Top of Data for the task
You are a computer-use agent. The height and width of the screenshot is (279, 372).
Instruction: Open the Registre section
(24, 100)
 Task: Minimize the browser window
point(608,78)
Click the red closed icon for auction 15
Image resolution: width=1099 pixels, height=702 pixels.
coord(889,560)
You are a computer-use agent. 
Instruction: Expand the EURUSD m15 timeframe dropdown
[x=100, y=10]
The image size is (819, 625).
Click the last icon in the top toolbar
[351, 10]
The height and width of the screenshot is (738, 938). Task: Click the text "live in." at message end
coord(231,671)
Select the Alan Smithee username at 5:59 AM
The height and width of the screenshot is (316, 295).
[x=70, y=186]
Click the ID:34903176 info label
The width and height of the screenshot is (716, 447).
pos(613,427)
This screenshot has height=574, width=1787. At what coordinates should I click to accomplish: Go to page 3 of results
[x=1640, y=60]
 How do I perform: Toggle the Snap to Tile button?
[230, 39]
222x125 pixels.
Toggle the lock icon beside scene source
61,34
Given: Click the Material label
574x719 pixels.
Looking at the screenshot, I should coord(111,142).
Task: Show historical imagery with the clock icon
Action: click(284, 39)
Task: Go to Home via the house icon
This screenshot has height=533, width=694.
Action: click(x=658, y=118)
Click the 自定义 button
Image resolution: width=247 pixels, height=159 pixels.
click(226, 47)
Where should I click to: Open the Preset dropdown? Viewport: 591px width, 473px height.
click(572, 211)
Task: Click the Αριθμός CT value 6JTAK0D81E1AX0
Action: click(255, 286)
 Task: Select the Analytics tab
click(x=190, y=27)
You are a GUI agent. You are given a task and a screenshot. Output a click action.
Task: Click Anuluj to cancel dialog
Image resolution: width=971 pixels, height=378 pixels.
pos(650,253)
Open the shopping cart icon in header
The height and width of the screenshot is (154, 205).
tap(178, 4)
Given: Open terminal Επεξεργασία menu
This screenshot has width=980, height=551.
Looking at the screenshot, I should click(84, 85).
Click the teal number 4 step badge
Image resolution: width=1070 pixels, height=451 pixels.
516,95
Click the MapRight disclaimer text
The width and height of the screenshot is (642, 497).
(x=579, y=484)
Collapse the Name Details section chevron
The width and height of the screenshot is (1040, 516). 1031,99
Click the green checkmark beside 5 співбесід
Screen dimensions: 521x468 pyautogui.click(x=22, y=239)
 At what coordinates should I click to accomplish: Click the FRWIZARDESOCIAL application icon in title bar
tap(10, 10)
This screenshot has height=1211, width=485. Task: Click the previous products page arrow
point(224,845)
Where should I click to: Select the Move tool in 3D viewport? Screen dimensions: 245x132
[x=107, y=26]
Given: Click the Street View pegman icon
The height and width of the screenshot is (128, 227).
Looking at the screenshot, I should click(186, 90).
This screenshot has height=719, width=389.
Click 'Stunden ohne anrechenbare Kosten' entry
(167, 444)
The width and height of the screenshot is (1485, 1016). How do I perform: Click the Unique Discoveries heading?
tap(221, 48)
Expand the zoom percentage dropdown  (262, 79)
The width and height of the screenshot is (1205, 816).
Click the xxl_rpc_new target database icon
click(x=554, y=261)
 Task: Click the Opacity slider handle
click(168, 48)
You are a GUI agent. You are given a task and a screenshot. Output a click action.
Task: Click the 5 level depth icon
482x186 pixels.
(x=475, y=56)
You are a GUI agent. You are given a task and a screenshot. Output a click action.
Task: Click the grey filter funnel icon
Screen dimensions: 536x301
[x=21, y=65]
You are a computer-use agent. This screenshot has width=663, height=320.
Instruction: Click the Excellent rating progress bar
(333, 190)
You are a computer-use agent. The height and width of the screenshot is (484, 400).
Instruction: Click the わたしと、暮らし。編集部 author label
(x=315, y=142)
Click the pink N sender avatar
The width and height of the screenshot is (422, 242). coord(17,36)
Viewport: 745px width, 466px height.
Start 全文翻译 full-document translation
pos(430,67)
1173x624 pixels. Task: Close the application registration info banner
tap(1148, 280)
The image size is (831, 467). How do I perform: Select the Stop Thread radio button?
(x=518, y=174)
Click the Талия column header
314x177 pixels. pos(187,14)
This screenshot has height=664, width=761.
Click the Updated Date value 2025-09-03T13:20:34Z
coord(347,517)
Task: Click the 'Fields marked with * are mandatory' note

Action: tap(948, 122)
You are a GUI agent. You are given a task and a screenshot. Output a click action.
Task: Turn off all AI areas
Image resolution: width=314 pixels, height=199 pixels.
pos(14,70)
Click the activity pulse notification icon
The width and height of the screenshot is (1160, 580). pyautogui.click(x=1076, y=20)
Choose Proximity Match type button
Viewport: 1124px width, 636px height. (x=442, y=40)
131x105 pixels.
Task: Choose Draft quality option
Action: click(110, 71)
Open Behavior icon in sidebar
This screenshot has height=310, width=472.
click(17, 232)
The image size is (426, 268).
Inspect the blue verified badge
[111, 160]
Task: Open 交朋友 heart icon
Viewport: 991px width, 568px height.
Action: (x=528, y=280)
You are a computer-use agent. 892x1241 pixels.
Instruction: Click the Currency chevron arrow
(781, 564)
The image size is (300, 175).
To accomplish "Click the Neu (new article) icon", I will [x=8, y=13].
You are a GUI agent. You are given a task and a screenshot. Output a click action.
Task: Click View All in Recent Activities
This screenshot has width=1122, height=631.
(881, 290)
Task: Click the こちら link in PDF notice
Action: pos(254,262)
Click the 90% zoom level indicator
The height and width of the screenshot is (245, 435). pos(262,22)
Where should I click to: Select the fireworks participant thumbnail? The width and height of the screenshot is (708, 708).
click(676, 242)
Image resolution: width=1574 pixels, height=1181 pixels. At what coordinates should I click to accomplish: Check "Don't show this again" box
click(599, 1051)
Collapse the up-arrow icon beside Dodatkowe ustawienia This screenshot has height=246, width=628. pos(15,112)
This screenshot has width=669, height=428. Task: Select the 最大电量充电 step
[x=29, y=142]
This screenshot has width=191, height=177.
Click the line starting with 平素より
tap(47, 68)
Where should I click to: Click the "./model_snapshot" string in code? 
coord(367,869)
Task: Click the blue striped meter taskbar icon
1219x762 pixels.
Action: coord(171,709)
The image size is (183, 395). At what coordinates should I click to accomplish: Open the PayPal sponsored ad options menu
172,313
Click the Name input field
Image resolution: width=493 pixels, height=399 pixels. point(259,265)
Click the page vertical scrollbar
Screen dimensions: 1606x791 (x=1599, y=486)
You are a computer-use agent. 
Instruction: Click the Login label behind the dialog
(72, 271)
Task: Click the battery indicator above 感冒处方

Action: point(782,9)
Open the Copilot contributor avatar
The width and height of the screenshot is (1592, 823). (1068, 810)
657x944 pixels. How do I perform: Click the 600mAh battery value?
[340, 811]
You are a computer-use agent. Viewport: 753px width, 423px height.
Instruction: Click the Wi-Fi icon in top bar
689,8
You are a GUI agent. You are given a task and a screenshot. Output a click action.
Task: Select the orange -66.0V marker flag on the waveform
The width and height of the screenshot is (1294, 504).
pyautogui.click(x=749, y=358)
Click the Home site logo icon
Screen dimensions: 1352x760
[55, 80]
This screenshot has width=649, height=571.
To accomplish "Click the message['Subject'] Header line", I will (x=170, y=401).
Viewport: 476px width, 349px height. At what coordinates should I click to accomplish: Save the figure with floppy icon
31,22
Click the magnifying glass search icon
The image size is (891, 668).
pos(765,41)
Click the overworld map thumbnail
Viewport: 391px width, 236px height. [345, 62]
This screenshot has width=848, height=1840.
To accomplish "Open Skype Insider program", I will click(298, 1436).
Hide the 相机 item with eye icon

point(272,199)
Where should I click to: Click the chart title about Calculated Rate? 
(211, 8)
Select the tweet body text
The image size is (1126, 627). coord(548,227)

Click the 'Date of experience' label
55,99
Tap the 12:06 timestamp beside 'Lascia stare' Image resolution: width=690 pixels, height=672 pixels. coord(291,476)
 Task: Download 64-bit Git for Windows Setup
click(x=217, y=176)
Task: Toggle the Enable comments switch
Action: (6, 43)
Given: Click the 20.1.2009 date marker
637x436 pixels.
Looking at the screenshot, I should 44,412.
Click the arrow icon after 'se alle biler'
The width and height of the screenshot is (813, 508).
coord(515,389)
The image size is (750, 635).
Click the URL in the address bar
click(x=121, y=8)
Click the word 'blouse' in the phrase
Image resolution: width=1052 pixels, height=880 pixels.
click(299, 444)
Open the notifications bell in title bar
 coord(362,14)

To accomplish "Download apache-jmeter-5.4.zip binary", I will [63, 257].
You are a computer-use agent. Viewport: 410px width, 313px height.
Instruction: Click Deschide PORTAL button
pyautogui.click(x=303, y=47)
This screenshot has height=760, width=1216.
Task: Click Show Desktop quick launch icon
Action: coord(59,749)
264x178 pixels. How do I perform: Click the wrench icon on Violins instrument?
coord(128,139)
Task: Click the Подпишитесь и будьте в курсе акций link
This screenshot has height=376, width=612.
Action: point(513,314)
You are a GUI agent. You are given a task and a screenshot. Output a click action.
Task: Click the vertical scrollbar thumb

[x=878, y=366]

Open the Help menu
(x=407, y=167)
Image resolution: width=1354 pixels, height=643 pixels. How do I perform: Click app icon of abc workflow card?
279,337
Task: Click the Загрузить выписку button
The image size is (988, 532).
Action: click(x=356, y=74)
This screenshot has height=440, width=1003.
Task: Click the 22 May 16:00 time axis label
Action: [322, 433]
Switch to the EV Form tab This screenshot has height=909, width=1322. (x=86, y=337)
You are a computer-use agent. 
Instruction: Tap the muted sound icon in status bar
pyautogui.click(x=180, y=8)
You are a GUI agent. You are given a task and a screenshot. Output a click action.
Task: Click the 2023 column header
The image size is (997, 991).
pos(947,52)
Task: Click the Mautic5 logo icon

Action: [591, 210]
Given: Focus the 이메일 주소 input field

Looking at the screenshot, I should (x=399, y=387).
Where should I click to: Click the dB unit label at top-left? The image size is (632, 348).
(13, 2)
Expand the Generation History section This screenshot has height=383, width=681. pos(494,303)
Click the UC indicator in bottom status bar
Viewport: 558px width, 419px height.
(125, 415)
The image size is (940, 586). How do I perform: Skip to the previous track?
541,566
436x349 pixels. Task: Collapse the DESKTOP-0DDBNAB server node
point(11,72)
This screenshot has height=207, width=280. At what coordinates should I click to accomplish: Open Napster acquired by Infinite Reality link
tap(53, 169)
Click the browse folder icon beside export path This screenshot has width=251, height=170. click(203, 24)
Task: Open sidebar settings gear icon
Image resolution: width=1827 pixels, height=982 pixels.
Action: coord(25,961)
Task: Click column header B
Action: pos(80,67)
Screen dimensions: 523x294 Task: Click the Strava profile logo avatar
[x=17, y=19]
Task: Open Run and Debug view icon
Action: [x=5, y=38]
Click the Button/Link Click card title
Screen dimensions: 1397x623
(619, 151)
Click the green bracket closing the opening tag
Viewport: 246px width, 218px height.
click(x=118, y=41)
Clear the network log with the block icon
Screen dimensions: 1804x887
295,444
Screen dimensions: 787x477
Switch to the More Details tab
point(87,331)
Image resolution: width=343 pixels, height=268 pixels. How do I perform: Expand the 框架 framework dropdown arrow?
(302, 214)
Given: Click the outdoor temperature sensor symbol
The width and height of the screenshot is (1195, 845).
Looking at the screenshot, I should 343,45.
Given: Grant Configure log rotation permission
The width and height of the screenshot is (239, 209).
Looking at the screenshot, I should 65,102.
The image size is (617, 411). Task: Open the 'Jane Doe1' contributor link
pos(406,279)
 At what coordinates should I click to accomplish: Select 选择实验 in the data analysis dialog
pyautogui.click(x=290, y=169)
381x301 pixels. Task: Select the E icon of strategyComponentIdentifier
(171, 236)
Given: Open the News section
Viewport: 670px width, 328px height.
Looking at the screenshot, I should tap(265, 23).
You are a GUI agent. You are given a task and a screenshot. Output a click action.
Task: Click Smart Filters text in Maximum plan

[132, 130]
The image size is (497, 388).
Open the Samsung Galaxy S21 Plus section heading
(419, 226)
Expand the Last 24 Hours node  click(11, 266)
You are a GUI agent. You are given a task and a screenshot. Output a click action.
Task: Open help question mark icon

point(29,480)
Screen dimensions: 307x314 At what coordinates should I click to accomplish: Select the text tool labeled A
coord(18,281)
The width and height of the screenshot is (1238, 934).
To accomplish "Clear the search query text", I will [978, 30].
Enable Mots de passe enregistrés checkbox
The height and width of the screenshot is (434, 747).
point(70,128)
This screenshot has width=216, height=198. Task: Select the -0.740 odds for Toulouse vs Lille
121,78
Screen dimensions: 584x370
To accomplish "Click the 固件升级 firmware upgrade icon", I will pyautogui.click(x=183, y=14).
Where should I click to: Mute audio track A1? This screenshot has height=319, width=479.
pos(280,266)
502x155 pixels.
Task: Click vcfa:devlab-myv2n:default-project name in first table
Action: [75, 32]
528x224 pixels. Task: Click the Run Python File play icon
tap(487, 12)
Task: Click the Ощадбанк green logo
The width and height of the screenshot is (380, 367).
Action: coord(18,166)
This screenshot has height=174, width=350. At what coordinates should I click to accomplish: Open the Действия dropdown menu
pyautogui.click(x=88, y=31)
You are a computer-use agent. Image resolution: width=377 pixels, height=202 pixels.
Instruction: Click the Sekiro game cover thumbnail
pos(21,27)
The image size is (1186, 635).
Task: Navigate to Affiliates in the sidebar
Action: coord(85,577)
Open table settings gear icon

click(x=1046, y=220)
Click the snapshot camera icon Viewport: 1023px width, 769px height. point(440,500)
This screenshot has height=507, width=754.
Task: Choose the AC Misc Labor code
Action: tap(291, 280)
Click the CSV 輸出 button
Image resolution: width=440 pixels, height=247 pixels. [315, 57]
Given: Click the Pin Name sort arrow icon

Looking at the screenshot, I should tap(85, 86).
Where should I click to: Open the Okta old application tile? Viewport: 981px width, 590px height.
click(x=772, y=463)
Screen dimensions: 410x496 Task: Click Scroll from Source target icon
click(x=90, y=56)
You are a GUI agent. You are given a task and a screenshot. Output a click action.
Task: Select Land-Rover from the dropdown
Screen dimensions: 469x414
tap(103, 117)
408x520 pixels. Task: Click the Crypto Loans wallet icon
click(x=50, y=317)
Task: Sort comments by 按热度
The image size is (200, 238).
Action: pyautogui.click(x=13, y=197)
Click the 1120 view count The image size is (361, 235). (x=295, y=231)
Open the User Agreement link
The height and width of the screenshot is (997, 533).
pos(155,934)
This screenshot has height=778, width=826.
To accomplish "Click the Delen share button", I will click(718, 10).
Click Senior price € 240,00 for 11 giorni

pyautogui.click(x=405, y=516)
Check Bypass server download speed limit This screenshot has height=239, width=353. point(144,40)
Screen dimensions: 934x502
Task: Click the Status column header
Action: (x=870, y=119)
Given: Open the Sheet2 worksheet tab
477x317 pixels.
Bottom of Data for the task
- **Exercise requirements**
Starting with the first line of the listing above, copy each line exactly until you have copied the line containing "Task: Click Anuluj to cancel dialog". Stop there.

- **Exercise output**
You are a computer-use agent. The height and width of the screenshot is (279, 372).
Instruction: Open the Registre section
(24, 100)
 Task: Minimize the browser window
point(608,78)
Click the red closed icon for auction 15
Image resolution: width=1099 pixels, height=702 pixels.
coord(889,560)
You are a computer-use agent. 
Instruction: Expand the EURUSD m15 timeframe dropdown
[x=100, y=10]
The image size is (819, 625).
Click the last icon in the top toolbar
[351, 10]
The height and width of the screenshot is (738, 938). Task: Click the text "live in." at message end
coord(231,671)
Select the Alan Smithee username at 5:59 AM
The height and width of the screenshot is (316, 295).
[x=70, y=186]
Click the ID:34903176 info label
The width and height of the screenshot is (716, 447).
pos(613,427)
This screenshot has height=574, width=1787. At what coordinates should I click to accomplish: Go to page 3 of results
[x=1640, y=60]
 How do I perform: Toggle the Snap to Tile button?
[230, 39]
222x125 pixels.
Toggle the lock icon beside scene source
61,34
Given: Click the Material label
574x719 pixels.
Looking at the screenshot, I should coord(111,142).
Task: Show historical imagery with the clock icon
Action: click(284, 39)
Task: Go to Home via the house icon
This screenshot has height=533, width=694.
Action: click(x=658, y=118)
Click the 自定义 button
Image resolution: width=247 pixels, height=159 pixels.
click(226, 47)
Where should I click to: Open the Preset dropdown? Viewport: 591px width, 473px height.
click(572, 211)
Task: Click the Αριθμός CT value 6JTAK0D81E1AX0
Action: click(255, 286)
 Task: Select the Analytics tab
click(x=190, y=27)
You are a GUI agent. You are given a task and a screenshot. Output a click action.
Task: Click Anuluj to cancel dialog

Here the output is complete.